* **Available records**
------------

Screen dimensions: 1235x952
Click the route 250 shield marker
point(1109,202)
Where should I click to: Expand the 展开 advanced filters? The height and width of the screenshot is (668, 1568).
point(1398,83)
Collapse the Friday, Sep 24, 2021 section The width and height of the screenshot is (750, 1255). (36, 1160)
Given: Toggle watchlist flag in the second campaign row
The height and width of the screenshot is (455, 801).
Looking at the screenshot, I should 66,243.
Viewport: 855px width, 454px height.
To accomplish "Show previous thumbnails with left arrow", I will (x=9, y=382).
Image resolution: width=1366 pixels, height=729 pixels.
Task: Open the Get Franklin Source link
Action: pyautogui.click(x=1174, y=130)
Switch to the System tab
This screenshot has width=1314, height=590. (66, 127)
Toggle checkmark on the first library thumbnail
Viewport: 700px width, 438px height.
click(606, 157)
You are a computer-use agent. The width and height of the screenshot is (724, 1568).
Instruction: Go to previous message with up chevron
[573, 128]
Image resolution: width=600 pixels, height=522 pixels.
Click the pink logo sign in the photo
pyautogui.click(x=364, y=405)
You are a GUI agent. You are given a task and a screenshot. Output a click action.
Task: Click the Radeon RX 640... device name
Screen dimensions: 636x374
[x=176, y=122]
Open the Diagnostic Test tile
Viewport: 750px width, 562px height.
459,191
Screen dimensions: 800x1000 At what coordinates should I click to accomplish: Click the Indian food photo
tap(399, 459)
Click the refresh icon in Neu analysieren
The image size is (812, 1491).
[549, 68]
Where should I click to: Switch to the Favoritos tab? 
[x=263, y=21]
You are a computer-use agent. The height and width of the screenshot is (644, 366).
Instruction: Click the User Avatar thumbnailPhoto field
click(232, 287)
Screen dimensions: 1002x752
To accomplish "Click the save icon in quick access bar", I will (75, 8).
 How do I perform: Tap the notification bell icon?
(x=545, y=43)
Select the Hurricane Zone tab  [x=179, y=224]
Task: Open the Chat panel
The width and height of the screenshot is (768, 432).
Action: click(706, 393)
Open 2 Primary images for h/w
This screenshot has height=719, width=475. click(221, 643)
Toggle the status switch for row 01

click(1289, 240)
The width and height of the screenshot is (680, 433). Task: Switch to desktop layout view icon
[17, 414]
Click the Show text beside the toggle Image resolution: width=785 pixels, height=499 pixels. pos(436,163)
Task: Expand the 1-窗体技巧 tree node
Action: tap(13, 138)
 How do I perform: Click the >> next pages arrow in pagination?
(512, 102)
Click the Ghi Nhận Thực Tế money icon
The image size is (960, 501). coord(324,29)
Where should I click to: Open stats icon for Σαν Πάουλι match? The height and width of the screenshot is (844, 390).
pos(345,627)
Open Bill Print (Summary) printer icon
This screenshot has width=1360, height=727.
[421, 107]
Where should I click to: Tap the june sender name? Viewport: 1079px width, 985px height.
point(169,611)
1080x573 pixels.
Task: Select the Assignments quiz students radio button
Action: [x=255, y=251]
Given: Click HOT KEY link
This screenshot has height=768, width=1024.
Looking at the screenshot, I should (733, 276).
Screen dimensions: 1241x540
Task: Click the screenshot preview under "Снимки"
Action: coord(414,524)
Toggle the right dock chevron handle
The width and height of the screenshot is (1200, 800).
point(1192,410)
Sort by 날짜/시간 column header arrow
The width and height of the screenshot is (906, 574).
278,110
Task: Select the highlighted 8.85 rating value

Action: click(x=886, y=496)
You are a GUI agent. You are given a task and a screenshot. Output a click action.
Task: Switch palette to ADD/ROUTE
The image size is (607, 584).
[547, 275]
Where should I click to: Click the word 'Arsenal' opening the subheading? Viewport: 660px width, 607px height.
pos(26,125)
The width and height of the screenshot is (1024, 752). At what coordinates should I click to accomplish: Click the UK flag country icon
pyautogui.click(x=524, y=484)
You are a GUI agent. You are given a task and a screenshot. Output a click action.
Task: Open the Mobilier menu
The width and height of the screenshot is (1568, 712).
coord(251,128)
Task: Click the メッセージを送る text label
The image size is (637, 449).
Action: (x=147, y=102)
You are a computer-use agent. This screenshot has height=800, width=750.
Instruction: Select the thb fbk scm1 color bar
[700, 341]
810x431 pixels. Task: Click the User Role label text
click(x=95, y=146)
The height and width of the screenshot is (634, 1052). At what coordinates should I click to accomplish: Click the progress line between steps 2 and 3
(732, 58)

------------

* **Exercise brief**
Each entry above needs to be output exactly as written.

* **Final answer**
Screen dimensions: 1235x952
Click the route 250 shield marker
point(1109,202)
Where should I click to: Expand the 展开 advanced filters? The height and width of the screenshot is (668, 1568).
point(1398,83)
Collapse the Friday, Sep 24, 2021 section The width and height of the screenshot is (750, 1255). (36, 1160)
Given: Toggle watchlist flag in the second campaign row
The height and width of the screenshot is (455, 801).
Looking at the screenshot, I should 66,243.
Viewport: 855px width, 454px height.
To accomplish "Show previous thumbnails with left arrow", I will (x=9, y=382).
Image resolution: width=1366 pixels, height=729 pixels.
Task: Open the Get Franklin Source link
Action: pyautogui.click(x=1174, y=130)
Switch to the System tab
This screenshot has width=1314, height=590. (66, 127)
Toggle checkmark on the first library thumbnail
Viewport: 700px width, 438px height.
click(606, 157)
You are a computer-use agent. The width and height of the screenshot is (724, 1568).
Instruction: Go to previous message with up chevron
[573, 128]
Image resolution: width=600 pixels, height=522 pixels.
Click the pink logo sign in the photo
pyautogui.click(x=364, y=405)
You are a GUI agent. You are given a task and a screenshot. Output a click action.
Task: Click the Radeon RX 640... device name
Screen dimensions: 636x374
[x=176, y=122]
Open the Diagnostic Test tile
Viewport: 750px width, 562px height.
459,191
Screen dimensions: 800x1000 At what coordinates should I click to accomplish: Click the Indian food photo
tap(399, 459)
Click the refresh icon in Neu analysieren
The image size is (812, 1491).
[549, 68]
Where should I click to: Switch to the Favoritos tab? 
[x=263, y=21]
You are a computer-use agent. The height and width of the screenshot is (644, 366).
Instruction: Click the User Avatar thumbnailPhoto field
click(232, 287)
Screen dimensions: 1002x752
To accomplish "Click the save icon in quick access bar", I will (75, 8).
 How do I perform: Tap the notification bell icon?
(x=545, y=43)
Select the Hurricane Zone tab  [x=179, y=224]
Task: Open the Chat panel
The width and height of the screenshot is (768, 432).
Action: click(706, 393)
Open 2 Primary images for h/w
This screenshot has height=719, width=475. click(221, 643)
Toggle the status switch for row 01

click(1289, 240)
The width and height of the screenshot is (680, 433). Task: Switch to desktop layout view icon
[17, 414]
Click the Show text beside the toggle Image resolution: width=785 pixels, height=499 pixels. pos(436,163)
Task: Expand the 1-窗体技巧 tree node
Action: tap(13, 138)
 How do I perform: Click the >> next pages arrow in pagination?
(512, 102)
Click the Ghi Nhận Thực Tế money icon
The image size is (960, 501). coord(324,29)
Where should I click to: Open stats icon for Σαν Πάουλι match? The height and width of the screenshot is (844, 390).
pos(345,627)
Open Bill Print (Summary) printer icon
This screenshot has width=1360, height=727.
[421, 107]
Where should I click to: Tap the june sender name? Viewport: 1079px width, 985px height.
point(169,611)
1080x573 pixels.
Task: Select the Assignments quiz students radio button
Action: [x=255, y=251]
Given: Click HOT KEY link
This screenshot has height=768, width=1024.
Looking at the screenshot, I should (733, 276).
Screen dimensions: 1241x540
Task: Click the screenshot preview under "Снимки"
Action: coord(414,524)
Toggle the right dock chevron handle
The width and height of the screenshot is (1200, 800).
point(1192,410)
Sort by 날짜/시간 column header arrow
The width and height of the screenshot is (906, 574).
278,110
Task: Select the highlighted 8.85 rating value

Action: click(x=886, y=496)
You are a GUI agent. You are given a task and a screenshot. Output a click action.
Task: Switch palette to ADD/ROUTE
The image size is (607, 584).
[547, 275]
Where should I click to: Click the word 'Arsenal' opening the subheading? Viewport: 660px width, 607px height.
pos(26,125)
The width and height of the screenshot is (1024, 752). At what coordinates should I click to accomplish: Click the UK flag country icon
pyautogui.click(x=524, y=484)
You are a GUI agent. You are given a task and a screenshot. Output a click action.
Task: Open the Mobilier menu
The width and height of the screenshot is (1568, 712).
coord(251,128)
Task: Click the メッセージを送る text label
The image size is (637, 449).
Action: (x=147, y=102)
You are a computer-use agent. This screenshot has height=800, width=750.
Instruction: Select the thb fbk scm1 color bar
[700, 341]
810x431 pixels. Task: Click the User Role label text
click(x=95, y=146)
The height and width of the screenshot is (634, 1052). At what coordinates should I click to accomplish: Click the progress line between steps 2 and 3
(732, 58)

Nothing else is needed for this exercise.